Monthly Archives: October 2013

Halloween? Nope.

Today is October 31st. This evening you will see witches, ghosts, goblins, princesses, football players, firefighters, and every other person imaginable running around your neighborhood. Costumes will be worn, candy will be given, and fun will be had.

Technically speaking, today is Halloween. I titled this article rather provocatively to make a point: There is another holiday that takes place today! In my opinion, this other holiday is far more significant than Halloween.

So what other holiday takes place on October 31st? To answer that question, we must go back to the year 1517. That year, Johann Tetzel–a Dominican friar and papal commissioner for indulgences–was sent to Germany by the Roman Catholic Church to raise money to rebuild St. Peter’s Basilica in Rome. A saying commonly attributed to Tetzel is, “As soon as the coin in the coffer rings, the soul from purgatory springs.” Martin Luther objected to the practice of selling indulgences in order to reduce time in purgatory, and he wrote up a list of 95 Theses explaining his position. On October 31st, 1517, Luther nailed his list of 95 Theses to the church door in Wittenburg, Germany. That’s actually not as crazy a thing to do as it sound–back then, the church door functioned as a sort of bulletin board.

Luther’s nailing his 95 Theses to the church door at Wittenburg is commonly referred to as the first spark of the Protestant Reformation. Many Lutheran and Reformed churches celebrate Reformation Day on October 31st in remembrance of this event.

Regardless of your opinion of the Reformation, I think we can all benefit from it. One of the core emphases of the Reformation was the authority of Scripture–it is the Word of God and thus speaks authoritatively on matters concerning life and doctrine. In honor of Reformation Day, let’s briefly look at what the Scriptures say about themselves.

The law of the Lord is perfect, reviving the soul; the testimony of the Lord is sure, making wise the simple; the precepts of the Lord are right, rejoicing the heart; the commandment of the Lord is pure, enlightening the eyes. (Psalm 19:7-8, ESV)

Sanctify them in the truth; your word is truth. (John 17:17, ESV)

All Scripture is breathed out by God and profitable for teaching, for reproof, for correction, and for training in righteousness, that the man of God may be complete, equipped for every good work. (2 Timothy 3:16-17, ESV)

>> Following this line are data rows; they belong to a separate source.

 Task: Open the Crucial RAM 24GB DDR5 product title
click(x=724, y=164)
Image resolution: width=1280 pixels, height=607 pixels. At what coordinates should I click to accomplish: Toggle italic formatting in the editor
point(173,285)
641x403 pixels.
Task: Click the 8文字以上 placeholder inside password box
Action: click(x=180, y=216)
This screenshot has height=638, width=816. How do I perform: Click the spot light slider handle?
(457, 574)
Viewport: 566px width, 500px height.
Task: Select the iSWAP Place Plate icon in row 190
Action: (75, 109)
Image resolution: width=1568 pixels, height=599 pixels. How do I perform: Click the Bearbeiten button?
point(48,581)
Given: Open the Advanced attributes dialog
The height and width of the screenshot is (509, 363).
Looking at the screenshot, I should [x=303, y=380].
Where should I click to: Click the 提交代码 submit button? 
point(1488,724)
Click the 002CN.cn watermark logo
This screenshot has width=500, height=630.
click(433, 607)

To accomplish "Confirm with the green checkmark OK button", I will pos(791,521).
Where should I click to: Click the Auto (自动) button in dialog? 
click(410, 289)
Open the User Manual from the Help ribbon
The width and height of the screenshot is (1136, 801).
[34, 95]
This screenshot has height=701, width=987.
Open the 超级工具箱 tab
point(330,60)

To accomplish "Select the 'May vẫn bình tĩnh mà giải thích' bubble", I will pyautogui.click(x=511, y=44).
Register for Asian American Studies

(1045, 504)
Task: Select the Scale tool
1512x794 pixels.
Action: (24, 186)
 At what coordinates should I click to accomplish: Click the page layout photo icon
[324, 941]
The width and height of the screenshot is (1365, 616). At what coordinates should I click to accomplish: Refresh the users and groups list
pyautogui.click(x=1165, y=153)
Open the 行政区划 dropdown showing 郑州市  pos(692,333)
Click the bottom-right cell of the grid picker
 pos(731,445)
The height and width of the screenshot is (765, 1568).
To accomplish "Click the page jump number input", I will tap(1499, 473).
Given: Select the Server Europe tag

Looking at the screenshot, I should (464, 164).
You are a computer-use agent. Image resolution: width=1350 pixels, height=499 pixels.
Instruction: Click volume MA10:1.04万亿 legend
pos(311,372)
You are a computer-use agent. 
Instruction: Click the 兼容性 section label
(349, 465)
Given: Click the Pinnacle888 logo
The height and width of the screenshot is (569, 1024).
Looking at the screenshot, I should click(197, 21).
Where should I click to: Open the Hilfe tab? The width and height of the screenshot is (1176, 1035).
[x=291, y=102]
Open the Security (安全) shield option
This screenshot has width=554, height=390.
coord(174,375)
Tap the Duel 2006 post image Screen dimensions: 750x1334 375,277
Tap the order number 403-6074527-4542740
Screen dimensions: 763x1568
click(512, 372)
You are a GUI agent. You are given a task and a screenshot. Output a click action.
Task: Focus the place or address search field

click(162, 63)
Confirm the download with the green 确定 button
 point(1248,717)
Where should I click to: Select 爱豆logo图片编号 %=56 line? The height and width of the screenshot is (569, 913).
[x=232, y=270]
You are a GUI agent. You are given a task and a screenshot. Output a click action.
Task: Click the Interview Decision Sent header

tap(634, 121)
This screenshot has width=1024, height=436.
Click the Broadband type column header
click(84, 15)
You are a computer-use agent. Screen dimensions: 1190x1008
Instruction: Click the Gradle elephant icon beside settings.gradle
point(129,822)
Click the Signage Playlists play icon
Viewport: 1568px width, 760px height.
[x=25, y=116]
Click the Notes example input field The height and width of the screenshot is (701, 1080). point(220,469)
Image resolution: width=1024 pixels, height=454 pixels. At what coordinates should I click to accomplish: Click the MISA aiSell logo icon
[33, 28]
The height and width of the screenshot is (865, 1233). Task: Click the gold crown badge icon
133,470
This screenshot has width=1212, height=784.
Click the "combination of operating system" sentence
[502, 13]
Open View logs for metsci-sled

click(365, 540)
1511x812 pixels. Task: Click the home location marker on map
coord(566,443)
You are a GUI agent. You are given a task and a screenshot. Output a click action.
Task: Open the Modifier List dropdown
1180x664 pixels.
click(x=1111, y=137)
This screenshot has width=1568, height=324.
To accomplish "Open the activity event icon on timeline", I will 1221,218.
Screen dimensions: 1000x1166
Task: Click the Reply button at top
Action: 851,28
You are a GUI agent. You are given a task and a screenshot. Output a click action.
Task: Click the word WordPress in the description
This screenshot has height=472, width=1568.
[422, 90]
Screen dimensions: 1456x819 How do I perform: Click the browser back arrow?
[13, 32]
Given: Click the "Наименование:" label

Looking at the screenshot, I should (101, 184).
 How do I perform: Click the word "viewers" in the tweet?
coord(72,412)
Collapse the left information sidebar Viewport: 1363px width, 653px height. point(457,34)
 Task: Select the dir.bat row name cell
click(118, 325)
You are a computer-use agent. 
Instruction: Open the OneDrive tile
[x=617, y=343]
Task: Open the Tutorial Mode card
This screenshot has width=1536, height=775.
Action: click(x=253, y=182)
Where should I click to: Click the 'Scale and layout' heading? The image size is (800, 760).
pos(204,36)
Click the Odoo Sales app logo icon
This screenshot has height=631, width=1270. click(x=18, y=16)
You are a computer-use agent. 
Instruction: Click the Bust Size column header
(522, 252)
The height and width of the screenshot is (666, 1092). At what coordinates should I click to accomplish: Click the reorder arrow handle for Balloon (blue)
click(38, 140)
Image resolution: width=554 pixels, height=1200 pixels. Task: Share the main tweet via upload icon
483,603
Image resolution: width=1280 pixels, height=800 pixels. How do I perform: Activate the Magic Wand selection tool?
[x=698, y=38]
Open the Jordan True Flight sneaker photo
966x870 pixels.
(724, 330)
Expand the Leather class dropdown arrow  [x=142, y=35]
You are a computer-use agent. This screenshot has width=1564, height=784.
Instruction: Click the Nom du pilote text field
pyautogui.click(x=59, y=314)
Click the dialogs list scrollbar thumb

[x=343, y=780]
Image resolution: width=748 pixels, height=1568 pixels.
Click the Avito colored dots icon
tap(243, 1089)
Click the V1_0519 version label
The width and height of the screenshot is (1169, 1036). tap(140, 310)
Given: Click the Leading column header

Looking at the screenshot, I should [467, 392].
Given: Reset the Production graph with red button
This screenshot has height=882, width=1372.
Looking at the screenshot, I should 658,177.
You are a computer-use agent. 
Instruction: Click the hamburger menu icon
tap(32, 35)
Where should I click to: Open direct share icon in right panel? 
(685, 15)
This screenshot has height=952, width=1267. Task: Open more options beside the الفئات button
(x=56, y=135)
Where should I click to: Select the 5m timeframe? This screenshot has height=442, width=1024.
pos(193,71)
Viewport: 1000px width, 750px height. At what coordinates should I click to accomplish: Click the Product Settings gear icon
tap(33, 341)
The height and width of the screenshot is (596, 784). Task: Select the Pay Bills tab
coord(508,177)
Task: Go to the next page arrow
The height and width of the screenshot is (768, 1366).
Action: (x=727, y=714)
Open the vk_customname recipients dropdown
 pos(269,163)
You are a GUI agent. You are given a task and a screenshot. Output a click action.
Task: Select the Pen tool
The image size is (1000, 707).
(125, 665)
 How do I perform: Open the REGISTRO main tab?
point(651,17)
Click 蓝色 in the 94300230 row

For the word of God is living and active, sharper than any two-edged sword, piercing to the division of soul and of spirit, of joints and of marrow, and discerning the thoughts and intentions of the heart. (Hebrews 4:12, ESV)

For no prophecy was ever produced by the will of man, but men spoke from God as they were carried along by the Holy Spirit. (2 Peter 1:21, ESV)

On this Reformation Day, remember: Scripture is powerful. It is living and active, the very word of God. Read it, study it, love it!

Free Card: Justification

At the Apologetics workshop I taught in Memphis, Tennessee a month or so ago, we finished out our time by writing an actual Apologetics card. What I want to do is twofold: share that card with you and give a brief explanation of the process of writing it.

First, the card itself–that way you’ll be able to follow along with the rest of this post. Click here to view the card. You can even download it if you want!

Second, the writing process. We started off by finding a dozen or so verses on justification and tossing them all into a blank document. We then went to Systematic Theology and searched the internet to find some quotes from websites.

Because justification is a definition topic, we went with a simple two-point outline: meaning and significance. Underneath each point we had several subpoints that we wanted to make.

The central issue in point one is that justification is a declaration–it doesn’t make you righteous or unrighteous, but is God’s declaration that you are righteous. God “justifies the ungodly” (Romans 4:5). That is, He declares the unrighteous to be righteous based upon the death of His Son. His justification is not what makes us righteous–positional sanctification does that. (Note: Positional sanctification is not at all the same as practical sanctification. Confounding the two creates heresy. Click here for an great article that explains the difference.)

Under the second point, we derived the subpoints from the verses, not vice versa–we didn’t create the subpoints and then go prooftexting to support them. This is by far the best and easiest way to create points–see what the Bible says and then make the Biblical position into a point.

A lot more could be said, but that’s a very basic explanation. Feel free to take and adapt the card however you’d like!